= Esercizio assegnato A =
Aggiorna il tratto del testo sull'estetica giapponese che va da "Ogni opera esposta" fino a "natura e religione." e riscrivilo sostituendo "Inverno" con "Primavera".

= Estratto del documento =
Ogni opera esposta era un mondo che si apriva, una sensibilità che voleva uscire, un bisogno di espressione che pretendeva di emergere, un dolore che aveva bisogno di essere lenito, una goccia d’amore che chiedeva di essere donata.

L’opera con la quale ho partecipato alla rassegna si intitola “Silente Perfezione – Inverno” e fa parte di un progetto di quattro tele rappresentanti le quattro stagioni che vuole essere un omaggio alla grande arte giapponese dell’Ikebana.

Daniela Ravasio
La tradizione estetica giapponese è volta alla ricerca di un perfetto equilibrio fra natura e religione.
Per i Giapponesi tutto può trasformarsi in arte: dal preparare il tè, a collocare fiori in un vaso, fino all'estremo sacrificio della propria vita, ma per fare ciò ci si deve imporre una ferrea disciplina .
La bellezza è nell'equilibrio di forme e spazi, la bellezza non ha bisogno di infrastrutture, la bellezza è essenza, è silenzio, quel silenzio che porta alla concentrazione, alla meditazione, alla consapevolezza di sé.

= Esercizio assegnato B =
Trascrivi senza modifiche, tra i record, le righe che vanno da quella contenente "The height and width of the screenshot is (427, 750)." fino a quella contenente "[x=492, y=39]", estremi inclusi.

= Record =
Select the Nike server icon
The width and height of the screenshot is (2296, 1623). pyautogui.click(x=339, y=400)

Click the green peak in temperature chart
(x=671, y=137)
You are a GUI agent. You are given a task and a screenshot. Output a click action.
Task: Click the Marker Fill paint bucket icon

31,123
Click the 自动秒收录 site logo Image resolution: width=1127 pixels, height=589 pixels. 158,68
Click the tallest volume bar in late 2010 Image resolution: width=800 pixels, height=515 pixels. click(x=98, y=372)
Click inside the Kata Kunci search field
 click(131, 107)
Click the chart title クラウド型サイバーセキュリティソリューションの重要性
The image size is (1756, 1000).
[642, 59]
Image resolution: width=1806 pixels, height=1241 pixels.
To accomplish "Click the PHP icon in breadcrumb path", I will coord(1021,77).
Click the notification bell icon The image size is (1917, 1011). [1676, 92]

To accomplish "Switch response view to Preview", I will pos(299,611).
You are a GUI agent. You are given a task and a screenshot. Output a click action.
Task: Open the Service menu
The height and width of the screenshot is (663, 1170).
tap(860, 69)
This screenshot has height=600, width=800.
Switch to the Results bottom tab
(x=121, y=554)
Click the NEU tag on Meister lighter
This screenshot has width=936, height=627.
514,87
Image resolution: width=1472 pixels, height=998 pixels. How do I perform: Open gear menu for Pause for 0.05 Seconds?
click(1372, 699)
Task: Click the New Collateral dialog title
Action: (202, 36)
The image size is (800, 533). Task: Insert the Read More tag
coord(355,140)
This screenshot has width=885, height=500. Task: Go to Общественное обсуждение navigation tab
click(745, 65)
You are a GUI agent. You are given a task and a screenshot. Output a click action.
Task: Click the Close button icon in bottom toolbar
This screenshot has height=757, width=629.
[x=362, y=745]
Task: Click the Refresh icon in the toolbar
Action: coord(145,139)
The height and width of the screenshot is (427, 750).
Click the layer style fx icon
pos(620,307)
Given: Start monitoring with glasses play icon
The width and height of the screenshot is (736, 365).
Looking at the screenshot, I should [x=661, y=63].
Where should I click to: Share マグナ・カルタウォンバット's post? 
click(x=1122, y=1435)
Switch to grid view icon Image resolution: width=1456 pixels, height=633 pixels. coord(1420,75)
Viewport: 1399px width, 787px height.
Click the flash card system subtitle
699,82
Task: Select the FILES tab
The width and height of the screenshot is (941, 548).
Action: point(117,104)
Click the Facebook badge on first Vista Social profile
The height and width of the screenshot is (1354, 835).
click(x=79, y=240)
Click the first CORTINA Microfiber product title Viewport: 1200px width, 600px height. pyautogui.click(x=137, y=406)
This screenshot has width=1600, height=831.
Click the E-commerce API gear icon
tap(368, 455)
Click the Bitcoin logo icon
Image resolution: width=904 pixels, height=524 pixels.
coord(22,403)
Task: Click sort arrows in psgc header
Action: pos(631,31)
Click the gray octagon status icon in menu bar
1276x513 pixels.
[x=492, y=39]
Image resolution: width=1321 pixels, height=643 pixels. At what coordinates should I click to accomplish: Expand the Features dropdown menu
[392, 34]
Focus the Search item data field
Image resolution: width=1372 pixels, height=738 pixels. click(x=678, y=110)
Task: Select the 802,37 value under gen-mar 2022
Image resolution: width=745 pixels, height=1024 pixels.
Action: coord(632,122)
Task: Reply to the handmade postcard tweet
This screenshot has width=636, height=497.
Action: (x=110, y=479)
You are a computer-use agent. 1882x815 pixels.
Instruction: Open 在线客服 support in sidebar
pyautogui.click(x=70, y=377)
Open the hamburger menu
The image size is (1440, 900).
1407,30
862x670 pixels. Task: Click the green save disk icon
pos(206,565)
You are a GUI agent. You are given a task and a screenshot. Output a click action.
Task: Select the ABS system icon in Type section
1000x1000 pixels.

= Risposta scritta A =
Ogni opera esposta era un mondo che si apriva, una sensibilità che voleva uscire, un bisogno di espressione che pretendeva di emergere, un dolore che aveva bisogno di essere lenito, una goccia d’amore che chiedeva di essere donata.

L’opera con la quale ho partecipato alla rassegna si intitola “Silente Perfezione – Primavera” e fa parte di un progetto di quattro tele rappresentanti le quattro stagioni che vuole essere un omaggio alla grande arte giapponese dell’Ikebana.

Daniela Ravasio
La tradizione estetica giapponese è volta alla ricerca di un perfetto equilibrio fra natura e religione.

= Risposta scritta B =
The height and width of the screenshot is (427, 750).
Click the layer style fx icon
pos(620,307)
Given: Start monitoring with glasses play icon
The width and height of the screenshot is (736, 365).
Looking at the screenshot, I should [x=661, y=63].
Where should I click to: Share マグナ・カルタウォンバット's post? 
click(x=1122, y=1435)
Switch to grid view icon Image resolution: width=1456 pixels, height=633 pixels. coord(1420,75)
Viewport: 1399px width, 787px height.
Click the flash card system subtitle
699,82
Task: Select the FILES tab
The width and height of the screenshot is (941, 548).
Action: point(117,104)
Click the Facebook badge on first Vista Social profile
The height and width of the screenshot is (1354, 835).
click(x=79, y=240)
Click the first CORTINA Microfiber product title Viewport: 1200px width, 600px height. pyautogui.click(x=137, y=406)
This screenshot has width=1600, height=831.
Click the E-commerce API gear icon
tap(368, 455)
Click the Bitcoin logo icon
Image resolution: width=904 pixels, height=524 pixels.
coord(22,403)
Task: Click sort arrows in psgc header
Action: pos(631,31)
Click the gray octagon status icon in menu bar
1276x513 pixels.
[x=492, y=39]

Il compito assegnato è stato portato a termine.